* **Description of the task**
Lines below starting with the line with "Karosserieteile (36, 204)" and going on through the line with "#Wybierz samochód, do" must be output exactly; the rest of the records must be left out.

* **Recorded data**

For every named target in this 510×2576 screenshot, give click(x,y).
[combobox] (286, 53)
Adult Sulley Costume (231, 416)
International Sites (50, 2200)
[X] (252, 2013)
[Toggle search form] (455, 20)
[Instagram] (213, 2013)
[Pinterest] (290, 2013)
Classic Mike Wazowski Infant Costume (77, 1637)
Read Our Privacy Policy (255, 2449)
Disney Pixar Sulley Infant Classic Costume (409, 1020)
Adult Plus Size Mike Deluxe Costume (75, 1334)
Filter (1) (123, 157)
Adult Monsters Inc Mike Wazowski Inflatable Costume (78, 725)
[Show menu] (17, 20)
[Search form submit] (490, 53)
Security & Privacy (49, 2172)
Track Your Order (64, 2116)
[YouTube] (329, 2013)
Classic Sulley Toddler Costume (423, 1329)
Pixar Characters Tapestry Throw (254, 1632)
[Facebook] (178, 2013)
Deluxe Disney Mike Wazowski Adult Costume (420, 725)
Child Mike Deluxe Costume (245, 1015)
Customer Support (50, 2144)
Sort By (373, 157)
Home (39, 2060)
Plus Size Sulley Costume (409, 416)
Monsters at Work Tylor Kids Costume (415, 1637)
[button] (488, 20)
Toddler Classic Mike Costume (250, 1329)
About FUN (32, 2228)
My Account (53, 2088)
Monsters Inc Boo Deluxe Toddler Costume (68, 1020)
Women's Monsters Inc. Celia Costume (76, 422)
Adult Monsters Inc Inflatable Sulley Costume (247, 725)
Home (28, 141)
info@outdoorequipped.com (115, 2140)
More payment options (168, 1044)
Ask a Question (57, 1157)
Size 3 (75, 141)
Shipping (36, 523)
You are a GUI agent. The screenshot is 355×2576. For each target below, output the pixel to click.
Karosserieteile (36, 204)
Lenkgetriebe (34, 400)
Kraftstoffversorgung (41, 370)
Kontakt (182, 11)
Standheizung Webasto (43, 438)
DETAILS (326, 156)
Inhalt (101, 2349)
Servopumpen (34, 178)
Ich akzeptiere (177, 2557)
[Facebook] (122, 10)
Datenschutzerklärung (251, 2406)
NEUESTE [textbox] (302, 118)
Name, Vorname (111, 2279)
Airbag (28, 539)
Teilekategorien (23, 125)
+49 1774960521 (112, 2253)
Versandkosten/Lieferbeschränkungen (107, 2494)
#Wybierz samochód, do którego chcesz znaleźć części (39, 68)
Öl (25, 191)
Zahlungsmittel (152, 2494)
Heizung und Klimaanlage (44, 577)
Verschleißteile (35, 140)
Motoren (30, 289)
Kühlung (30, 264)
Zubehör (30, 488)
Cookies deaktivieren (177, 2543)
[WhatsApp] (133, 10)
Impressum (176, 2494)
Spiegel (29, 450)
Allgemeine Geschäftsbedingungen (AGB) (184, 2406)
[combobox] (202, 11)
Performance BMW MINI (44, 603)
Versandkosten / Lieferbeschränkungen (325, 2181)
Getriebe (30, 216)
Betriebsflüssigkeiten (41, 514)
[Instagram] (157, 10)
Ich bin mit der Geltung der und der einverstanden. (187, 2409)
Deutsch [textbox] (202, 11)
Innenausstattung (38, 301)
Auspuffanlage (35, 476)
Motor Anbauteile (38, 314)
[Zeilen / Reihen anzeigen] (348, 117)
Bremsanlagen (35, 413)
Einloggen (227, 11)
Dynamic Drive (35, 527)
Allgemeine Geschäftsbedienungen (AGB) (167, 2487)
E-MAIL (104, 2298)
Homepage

* **Task solution**
Karosserieteile (36, 204)
Lenkgetriebe (34, 400)
Kraftstoffversorgung (41, 370)
Kontakt (182, 11)
Standheizung Webasto (43, 438)
DETAILS (326, 156)
Inhalt (101, 2349)
Servopumpen (34, 178)
Ich akzeptiere (177, 2557)
[Facebook] (122, 10)
Datenschutzerklärung (251, 2406)
NEUESTE [textbox] (302, 118)
Name, Vorname (111, 2279)
Airbag (28, 539)
Teilekategorien (23, 125)
+49 1774960521 (112, 2253)
Versandkosten/Lieferbeschränkungen (107, 2494)
#Wybierz samochód, do którego chcesz znaleźć części (39, 68)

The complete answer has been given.